基金This study was supported by grants form Nationl Key Research and Development Program(No.2016YFC1000202),National Natural Science Foundation of China(No.81671522),and Shandong Medical and Health Science and Technology Development Plan (No.2016WS0370).
文摘Background: The 47,XYY syndrome could result in fertility problems. However, seldom studies reported comprehensive researches on the embryonic development and pregnancy outcomes of these patients. This study aimed to evaluate the clinical outcomes of nonmosaic 47,XYY patients performed with fluorescent in situ hybridization (FISH) and preimplantation genetic diagnosis (PGD) treatment. Methods: This was a retrospective study. Between January 2012 and May 2017, 51 infertile males with nonmosaic 47,XYY syndrome underwent FISH-PGD were included in the study. According to sex chromosomal FISH results, embryos were classified as normal signal, no nuclei fixed, no signal in fixed nuclei, suspensive signal, and abnormal signal groups, respectively. The incidence of each group, the fixation rate, and hybridization rate were calculated. Embryonic development and pregnancy outcomes were also analyzed. The measurement data were analyzed with Student's t-test.
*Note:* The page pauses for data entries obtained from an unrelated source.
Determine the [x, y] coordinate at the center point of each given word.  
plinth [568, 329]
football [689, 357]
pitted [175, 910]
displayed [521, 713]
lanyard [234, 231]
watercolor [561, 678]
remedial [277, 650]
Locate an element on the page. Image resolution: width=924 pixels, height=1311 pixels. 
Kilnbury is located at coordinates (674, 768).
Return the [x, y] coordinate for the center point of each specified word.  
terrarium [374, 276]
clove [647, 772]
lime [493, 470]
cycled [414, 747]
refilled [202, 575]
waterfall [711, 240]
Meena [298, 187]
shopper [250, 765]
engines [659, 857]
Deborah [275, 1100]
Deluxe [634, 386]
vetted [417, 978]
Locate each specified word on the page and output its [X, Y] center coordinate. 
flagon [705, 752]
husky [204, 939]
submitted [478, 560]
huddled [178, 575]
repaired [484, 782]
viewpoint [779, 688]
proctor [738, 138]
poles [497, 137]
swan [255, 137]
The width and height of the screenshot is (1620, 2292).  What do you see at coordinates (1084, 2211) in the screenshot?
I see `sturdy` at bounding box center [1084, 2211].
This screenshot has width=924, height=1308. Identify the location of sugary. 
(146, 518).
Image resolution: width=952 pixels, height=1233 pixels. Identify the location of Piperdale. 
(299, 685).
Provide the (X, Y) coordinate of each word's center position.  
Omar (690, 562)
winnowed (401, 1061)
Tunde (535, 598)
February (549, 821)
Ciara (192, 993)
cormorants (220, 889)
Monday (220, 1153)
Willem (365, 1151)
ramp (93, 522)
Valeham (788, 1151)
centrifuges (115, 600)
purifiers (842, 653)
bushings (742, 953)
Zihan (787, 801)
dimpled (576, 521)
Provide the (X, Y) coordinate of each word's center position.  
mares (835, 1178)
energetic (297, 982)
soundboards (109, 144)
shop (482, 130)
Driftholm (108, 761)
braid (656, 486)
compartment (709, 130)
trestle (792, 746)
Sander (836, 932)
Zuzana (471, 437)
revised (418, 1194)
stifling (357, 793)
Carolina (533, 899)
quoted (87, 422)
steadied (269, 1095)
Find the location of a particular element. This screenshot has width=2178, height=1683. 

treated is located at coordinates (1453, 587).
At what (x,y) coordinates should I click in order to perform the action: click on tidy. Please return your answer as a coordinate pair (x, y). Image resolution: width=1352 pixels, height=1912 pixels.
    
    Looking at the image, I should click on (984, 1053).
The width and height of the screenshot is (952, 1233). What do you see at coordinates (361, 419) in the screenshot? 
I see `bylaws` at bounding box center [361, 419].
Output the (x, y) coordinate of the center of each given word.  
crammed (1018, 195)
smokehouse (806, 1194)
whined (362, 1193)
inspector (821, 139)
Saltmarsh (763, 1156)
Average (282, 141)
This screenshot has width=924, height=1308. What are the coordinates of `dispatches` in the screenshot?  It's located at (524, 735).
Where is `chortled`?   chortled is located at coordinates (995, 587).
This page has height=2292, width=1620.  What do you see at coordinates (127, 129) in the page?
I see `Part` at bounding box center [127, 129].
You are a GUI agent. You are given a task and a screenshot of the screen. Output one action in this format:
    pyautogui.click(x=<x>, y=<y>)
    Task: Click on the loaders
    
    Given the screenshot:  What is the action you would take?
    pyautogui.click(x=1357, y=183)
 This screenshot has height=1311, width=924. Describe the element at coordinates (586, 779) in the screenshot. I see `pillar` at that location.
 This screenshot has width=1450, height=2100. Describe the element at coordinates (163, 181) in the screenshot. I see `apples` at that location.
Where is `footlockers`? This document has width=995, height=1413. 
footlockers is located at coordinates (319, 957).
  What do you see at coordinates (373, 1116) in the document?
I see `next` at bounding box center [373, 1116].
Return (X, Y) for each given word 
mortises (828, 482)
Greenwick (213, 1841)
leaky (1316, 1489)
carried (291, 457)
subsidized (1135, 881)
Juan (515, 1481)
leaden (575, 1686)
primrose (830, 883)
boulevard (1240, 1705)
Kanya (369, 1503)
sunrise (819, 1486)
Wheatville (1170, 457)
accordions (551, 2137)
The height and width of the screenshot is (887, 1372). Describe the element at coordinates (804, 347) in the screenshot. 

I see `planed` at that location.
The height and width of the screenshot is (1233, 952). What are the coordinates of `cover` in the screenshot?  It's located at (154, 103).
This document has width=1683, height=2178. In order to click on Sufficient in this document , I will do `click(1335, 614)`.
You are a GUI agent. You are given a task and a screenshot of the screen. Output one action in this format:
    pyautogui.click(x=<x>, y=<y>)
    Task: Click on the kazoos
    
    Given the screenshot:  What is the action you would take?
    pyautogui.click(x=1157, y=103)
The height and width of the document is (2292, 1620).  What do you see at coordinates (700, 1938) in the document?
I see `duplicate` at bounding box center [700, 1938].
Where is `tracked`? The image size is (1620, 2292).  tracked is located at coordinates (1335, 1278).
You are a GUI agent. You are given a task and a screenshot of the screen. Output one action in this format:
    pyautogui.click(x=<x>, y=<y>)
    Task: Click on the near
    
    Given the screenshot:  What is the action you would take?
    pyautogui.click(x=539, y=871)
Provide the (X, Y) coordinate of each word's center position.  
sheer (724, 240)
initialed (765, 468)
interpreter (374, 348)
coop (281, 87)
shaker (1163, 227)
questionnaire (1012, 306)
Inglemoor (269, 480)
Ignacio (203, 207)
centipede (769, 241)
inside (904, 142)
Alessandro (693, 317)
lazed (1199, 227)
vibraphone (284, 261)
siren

The comparison of categorical data was analyzed with the Chi-square test and Fisher's exact test when expected cell count was 〈5. Results: The 53 PGD cycles with 433 embryos were analyzed. The fixation rate was 89.6%, while the hybridization rate was 96.4%. There were 283 embryos with two sex chromosomal signals with clear diagnosis (65.4%). The numbers of no nuclei fixed, no signal in fixed nuclei, suspensive signal, and abnormal signal groups were 45 (10.4%), 14 (3.2%), 24 (5.5%), and 67 (15.5%), respectively. Embryos with abnormal signals were abandoned. The number of good-quality embryos was 210 (57.4%), including implanted embryos on day 4/day 5 a.ld cryopreserved. The rates of good-quality embryos in the no nuclei fixed (22.2%), no signal in fixed nuclei (28.6%), and suspensive signal groups (33.3%) were comparable (P 〉 0.05), and were significantly lower than the normal signal group (66.4%, P 〈 0.001 ). The clinical pregnancy rates of fresh and frozen embryos transferred cycles were 70.6% and 85.7%, respectively. Conclusions: Among embryos with a clear diagnosis of sex chromosome, about one-fifth showed abnormal signals. Embryos with two sex chromosomal signals are more likely to develop into good-quality ones. The application of the PGD by FISH may help to improve the clinical outcomes.